Après la sortie de l’UE il y a cinq ans, suivie de la trahison américano-anglaise pour couler le contrat des sous-marins entre l’Australie et la France, la relation entre Paris et Londres est-elle véritablement réparée ?
Oui, elle s’est nettement améliorée. Le rapprochement a commencé dès la fin du mandat de Boris Johnson, lequel avait orchestré le Brexit. Par la suite, la guerre en Ukraine a révélé une véritable convergence stratégique avec le Royaume-Uni, parfois plus forte par rapport à d’autres partenaires européens. Nous partageons un même sentiment de responsabilité pour la sécurité du continent. Dès le début du conflit, nous avons ainsi travaillé étroitement ensemble, notamment à travers la mise en place de la Coalition des volontaires, rassemblant 30 pays, co-dirigée par Londres et Paris. Cette coopération s’est historiquement manifestée lors des grandes crises, comme ce fut le cas depuis l’Entente cordiale en 1904.
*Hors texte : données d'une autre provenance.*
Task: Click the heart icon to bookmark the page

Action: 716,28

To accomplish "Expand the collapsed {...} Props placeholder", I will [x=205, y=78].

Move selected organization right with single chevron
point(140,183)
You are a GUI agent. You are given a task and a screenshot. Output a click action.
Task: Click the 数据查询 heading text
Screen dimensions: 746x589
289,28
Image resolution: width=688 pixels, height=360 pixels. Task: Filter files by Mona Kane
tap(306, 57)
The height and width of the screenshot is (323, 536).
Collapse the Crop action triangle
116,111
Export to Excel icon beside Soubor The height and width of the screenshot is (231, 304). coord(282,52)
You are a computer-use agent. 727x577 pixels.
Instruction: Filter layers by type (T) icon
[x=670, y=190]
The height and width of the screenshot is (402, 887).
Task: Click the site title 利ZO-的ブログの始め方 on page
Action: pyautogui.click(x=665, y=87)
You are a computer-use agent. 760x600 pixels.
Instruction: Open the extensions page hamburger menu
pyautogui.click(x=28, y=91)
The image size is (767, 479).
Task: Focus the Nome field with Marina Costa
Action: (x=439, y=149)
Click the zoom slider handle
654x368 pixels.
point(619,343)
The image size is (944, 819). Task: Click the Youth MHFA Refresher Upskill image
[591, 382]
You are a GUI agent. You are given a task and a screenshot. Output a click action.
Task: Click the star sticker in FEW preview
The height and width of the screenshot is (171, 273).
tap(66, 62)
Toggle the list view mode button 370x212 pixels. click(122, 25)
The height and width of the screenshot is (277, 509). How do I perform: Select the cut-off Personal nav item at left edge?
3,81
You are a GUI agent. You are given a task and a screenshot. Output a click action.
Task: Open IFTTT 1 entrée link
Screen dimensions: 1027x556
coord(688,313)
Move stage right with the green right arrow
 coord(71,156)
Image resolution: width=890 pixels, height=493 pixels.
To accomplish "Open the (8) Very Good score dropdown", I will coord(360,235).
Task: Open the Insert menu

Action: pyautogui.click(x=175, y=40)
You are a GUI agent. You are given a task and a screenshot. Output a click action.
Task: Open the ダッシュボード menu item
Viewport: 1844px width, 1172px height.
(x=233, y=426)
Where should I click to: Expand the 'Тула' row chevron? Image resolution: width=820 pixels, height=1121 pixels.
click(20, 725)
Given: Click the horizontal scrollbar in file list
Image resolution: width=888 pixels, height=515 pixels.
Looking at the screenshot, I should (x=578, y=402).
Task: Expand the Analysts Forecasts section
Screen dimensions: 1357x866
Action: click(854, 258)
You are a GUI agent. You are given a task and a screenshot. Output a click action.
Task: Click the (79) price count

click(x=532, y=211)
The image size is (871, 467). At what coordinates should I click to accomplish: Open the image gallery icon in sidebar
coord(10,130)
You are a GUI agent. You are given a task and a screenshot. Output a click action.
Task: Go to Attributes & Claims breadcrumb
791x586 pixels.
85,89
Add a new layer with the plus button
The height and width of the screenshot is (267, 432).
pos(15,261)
En scellant un pacte stratégique avec les États-Unis, devenus un empire agressif s’affranchissant des règles internationales et dont la nouvelle stratégie de sécurité acte la vassalisation de l’Europe, l’Angleterre n’a-t-elle pas commis une grave erreur ?
Le Royaume-Uni a toujours assumé son choix atlantiste. Comme le disait Churchill, « entre l’Europe et le grand large, nous privilégierons toujours le grand large ». Cela ne signifie pas pour autant que Londres se désengage de la sécurité de l’Europe. Mais, il faut être clair. Compte tenu de sa dépendance en matière de défense et de ses intérêts économiques, le Royaume-Uni restera attentif aux positions américaines. Notre discours sur l’autonomie stratégique n’est pas perçu de la même façon de l’autre côté de la Manche.
Samedi, la France et le Royaume-Uni ont mené conjointement des frappes contre l’État Islamique en Syrie. Est-ce simplement une opération de routine ?
Ces frappes illustrent une forte proximité sur l’ensemble des théâtres d’opérations entre les deux pays. Ce n’est guère une surprise, car nous partageons la volonté de lutter contre l’État islamique et aussi bien la France que le Royaume-Uni bénéficient de grandes capacités de projection, notamment aériennes.
Depuis le Brexit, de nombreux accords ont été signés entre Paris et Londres et notamment sur le renvoi des migrants entre les deux pays, en juillet 2025. Le dispositif est-il fonctionnel ?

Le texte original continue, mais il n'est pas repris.